腫瘍が、P-gpを発現する腫瘍細胞を含む、請求項78〜89のいずれか一項記載の方法。
腫瘍が、LRPを発現する腫瘍細胞を含む、請求項78〜89のいずれか一項記載の方法。
腫瘍細胞がLRPをさらに発現する、請求項90記載の方法。
担体が、配列番号：1において定義されるアミノ酸配列を含むアプロチニン断片、配列番号：1の生物学的に活性な類似体、配列番号：1の生物学的に活性な断片、および配列番号：1類似体の生物学的に活性な断片からなる群より選択される、請求項9記載の使用。
担体が、配列番号：1において定義されるアミノ酸配列を含むアプロチニン断片、配列番号：1の生物学的に活性な類似体、配列番号：1の生物学的に活性な断片、および配列番号：1類似体の生物学的に活性な断片からなる群より選択される、請求項18記載の使用。

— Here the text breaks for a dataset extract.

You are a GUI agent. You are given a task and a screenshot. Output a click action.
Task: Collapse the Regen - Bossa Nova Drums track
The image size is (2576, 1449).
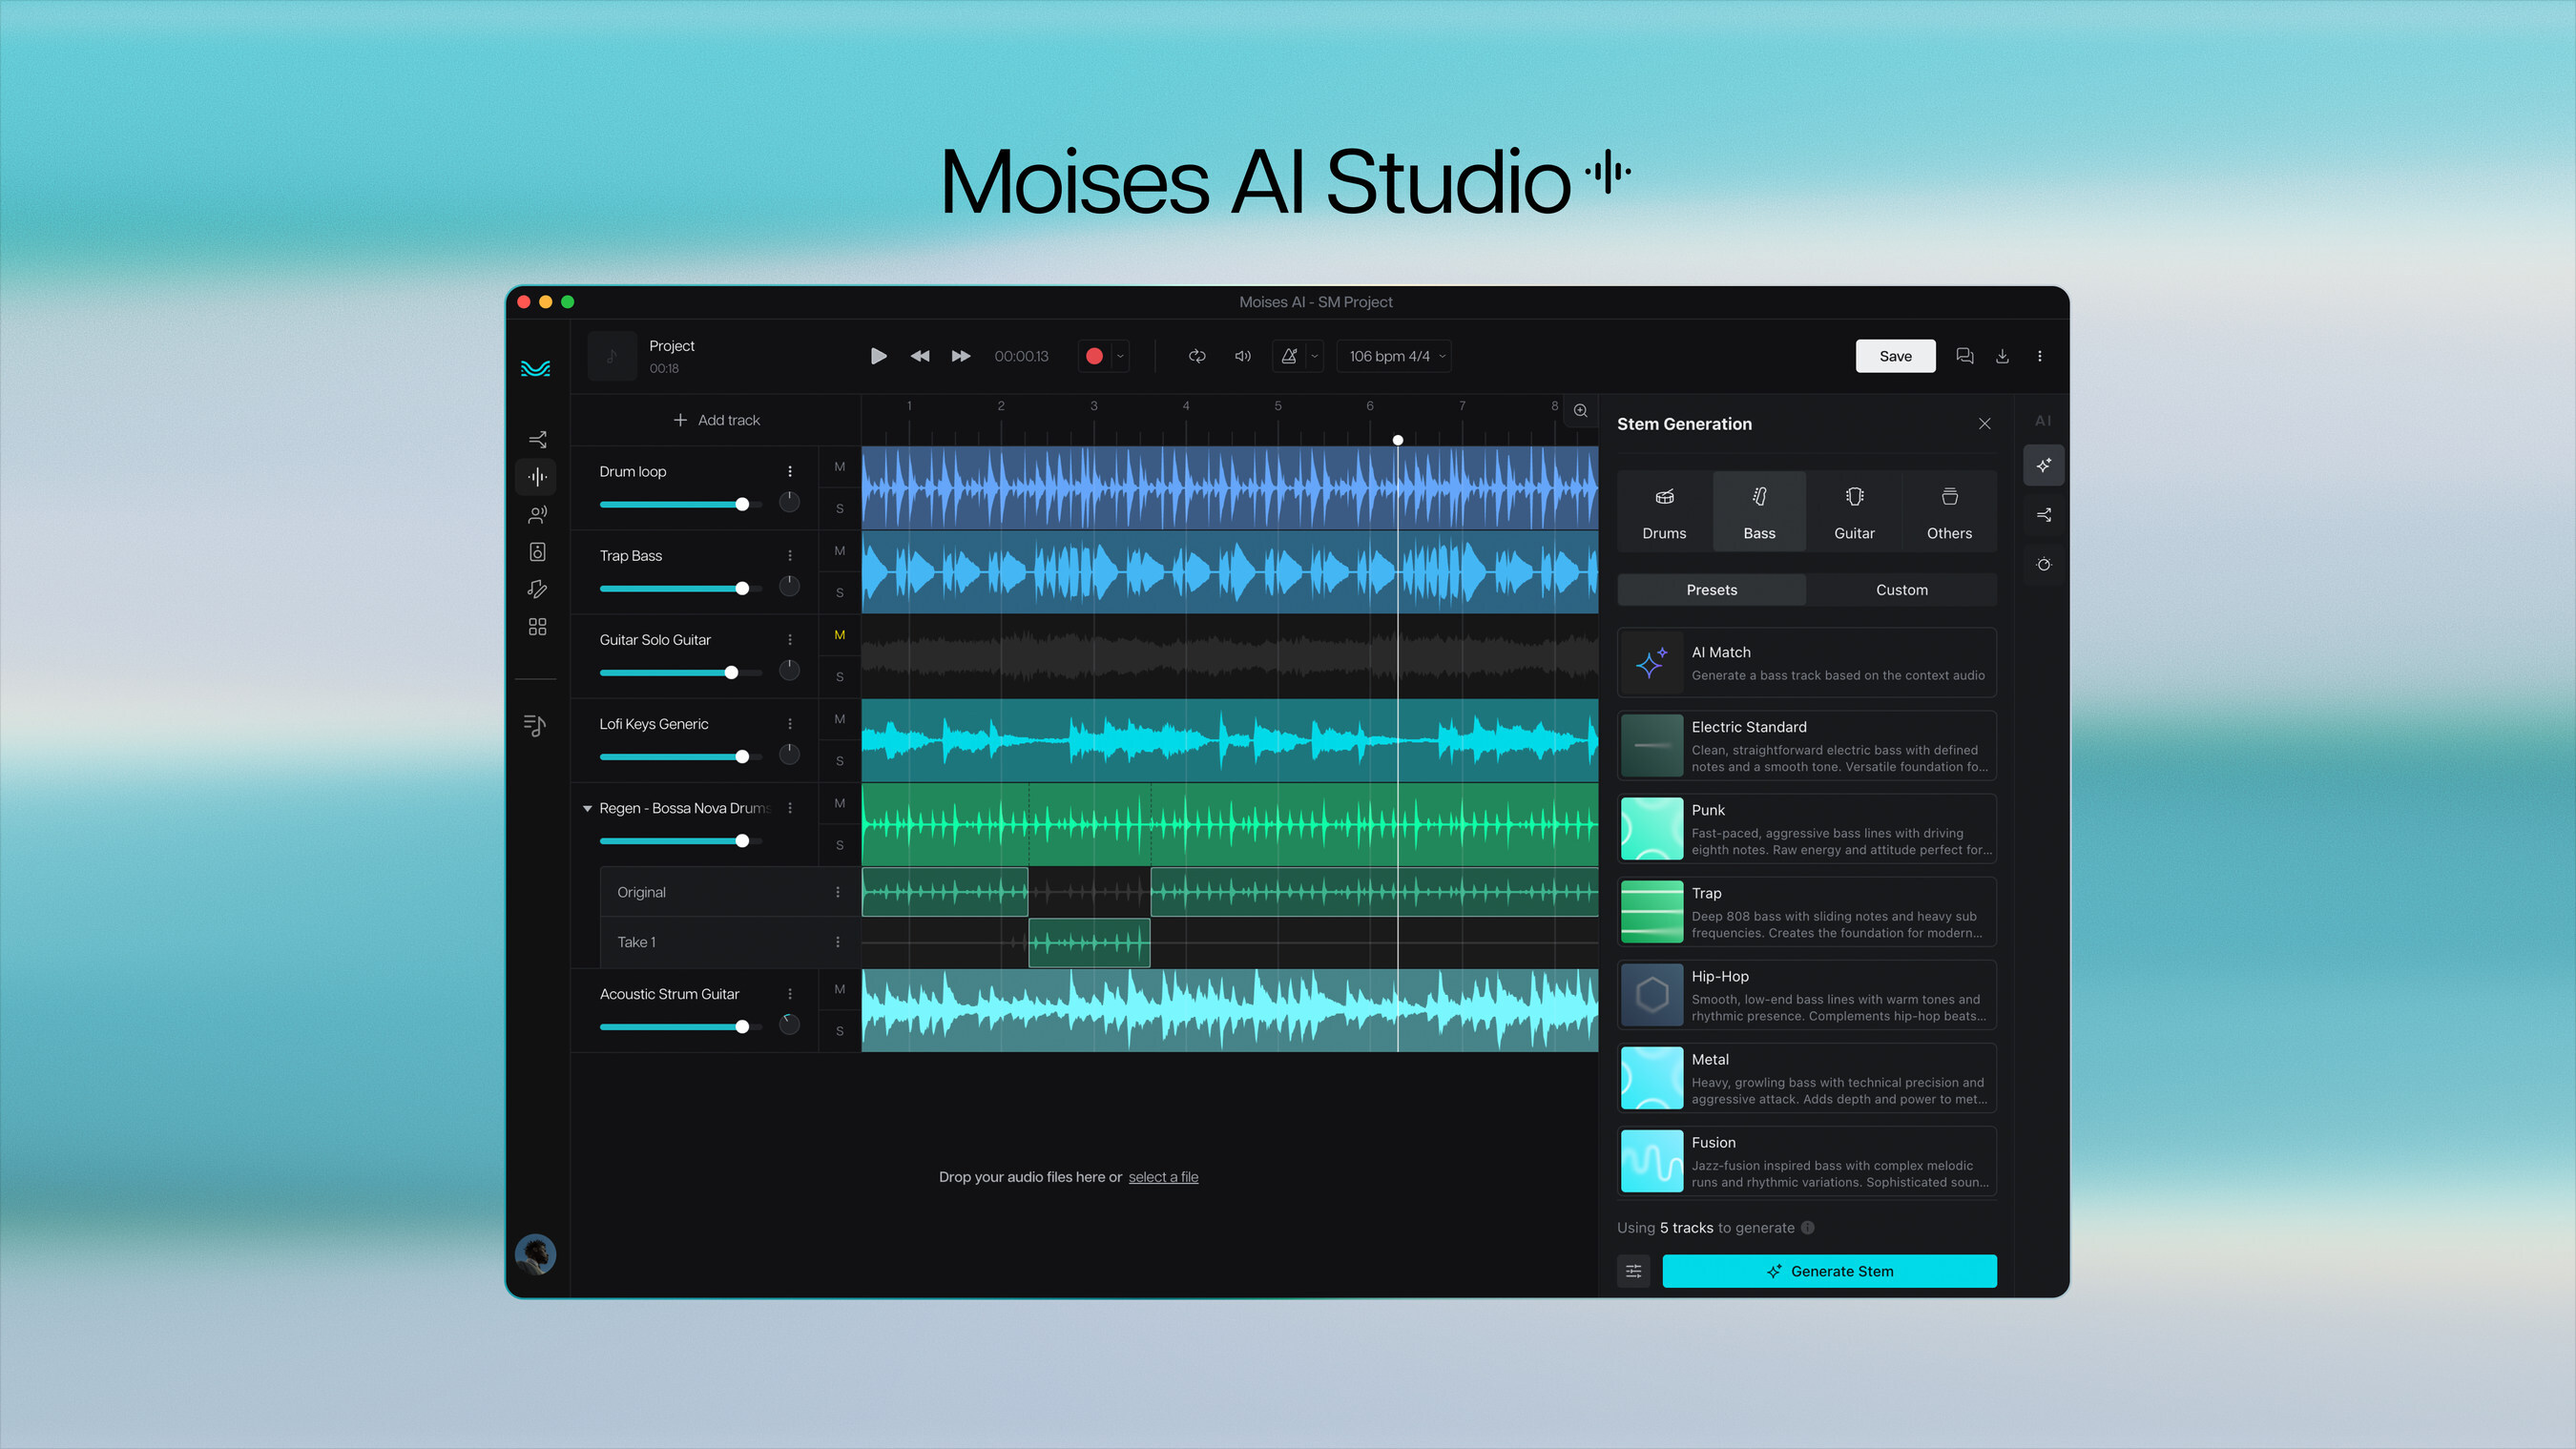click(587, 808)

担体が、配列番号：1において定義されるアミノ酸配列を含むアプロチニン断片、配列番号：1の生物学的に活性な類似体、配列番号：1の生物学的に活性な断片、および配列番号：1類似体の生物学的に活性な断片からなる群より選択される、請求項28記載の使用。
担体が、配列番号：1において定義されるアミノ酸配列を含むアプロチニン断片、配列番号：1の生物学的に活性な類似体、配列番号：1の生物学的に活性な断片、および配列番号：1類似体の生物学的に活性な断片からなる群より選択される、請求項52記載の使用。
担体が、配列番号：1において定義されるアミノ酸配列を含むアプロチニン断片、配列番号：1の生物学的に活性な類似体、配列番号：1の生物学的に活性な断片、および配列番号：1類似体の生物学的に活性な断片からなる群より選択される、請求項53記載の使用。
担体が、配列番号：1において定義されるアミノ酸配列を含むアプロチニン断片、配列番号：1の生物学的に活性な類似体、配列番号：1の生物学的に活性な断片、および配列番号：1類似体の生物学的に活性な断片からなる群より選択される、請求項54記載の使用。
担体が、配列番号：1において定義されるアミノ酸配列を含むアプロチニン断片、配列番号：1の生物学的に活性な類似体、配列番号：1の生物学的に活性な断片、および配列番号：1類似体の生物学的に活性な断片からなる群より選択される、請求項78記載の使用。